Taxane-associated CME has not been shown to respond well to monthly bevacizumab (Avastin, Genentech/Roche) injections, suggesting that VEGF does not play a role in the pathogenesis.2 Corticosteroids are a common approach to treating CME of various etiologies. In one case report, sub-Tenon triamcinolone injection had minimal effect on CME, while cessation of a taxane agent was required for complete resolution.4 In another study, a dexamethasone intravitreal implant (Ozurdex, Allergan/AbbVie) resulted in improvement of CME after 1 month while the patient continued taking the taxane agent, but CME did not completely resolve until 2 months after cessation of the agent.5 Thus, it is possible that ocular corticosteroids could have an adjuvant role in treating CME in these patients, especially if cessation of the taxane agent is not feasible; however, they are unlikely to result in complete resolution of taxane-associated CME.
Carbonic anhydrase inhibitors have been shown to be effective in treating CME associated with retinitis pigmentosa and have also been used for taxane-associated CME.6,7 One case report showed that dorzolamide drops helped to resolve CME after inadequate response to cessation of paclitaxel alone.8 Oral methazolamide was reported to prevent progression of CME and severe vision loss in the case of a Korean patient who continued paclitaxel therapy in spite of maculopathy, although the methazolamide did not completely resolve the CME.9 In another case report, oral acetazolamide was shown to induce rapid improvement of visual acuity and complete regression of CME after 8 weeks, despite continued chemotherapy.10
In our case, the patient was treated with prednisolone, ketorolac, and dorzolamide drops, but because the improvement coincided with the cessation of the paclitaxel, we cannot determine whether there was any benefit from these topical therapies. There is no clinical trial that compares cessation of the taxane alone versus cessation of the taxane combined with carbonic anhydrase inhibitors or antiinflammatory medication.

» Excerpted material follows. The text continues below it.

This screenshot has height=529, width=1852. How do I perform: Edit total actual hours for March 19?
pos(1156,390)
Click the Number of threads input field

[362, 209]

It is also unclear whether prophylactic dorzolamide drops helped to prevent recurrence of CME in this patient when he resumed paclitaxel at half dose in the last few months of his life.

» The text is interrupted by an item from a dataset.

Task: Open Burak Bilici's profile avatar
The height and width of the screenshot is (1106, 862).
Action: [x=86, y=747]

Figure 5. Two months after resuming paclitaxel, there was no return of CME in either eye while the patient used prophylactic dorzolamide drops TID.
CLINCAL IMPLICATIONS
Patients receiving chemotherapy with microtubule-inhibiting taxane agents are susceptible to developing a form of angiographically silent CME. While the mechanism is not completely understood, Müller cell toxicity may play a role. CME typically resolves with cessation of the taxane agent, a decision that must be discussed with the patient and their oncologist. Several case reports support the use of oral or topical carbonic anhydrase inhibitors (and perhaps ocular corticosteroids to a lesser degree) as adjuvant treatment options if a patient must continue with taxane chemotherapy agents, but further research on these treatment approaches is warranted.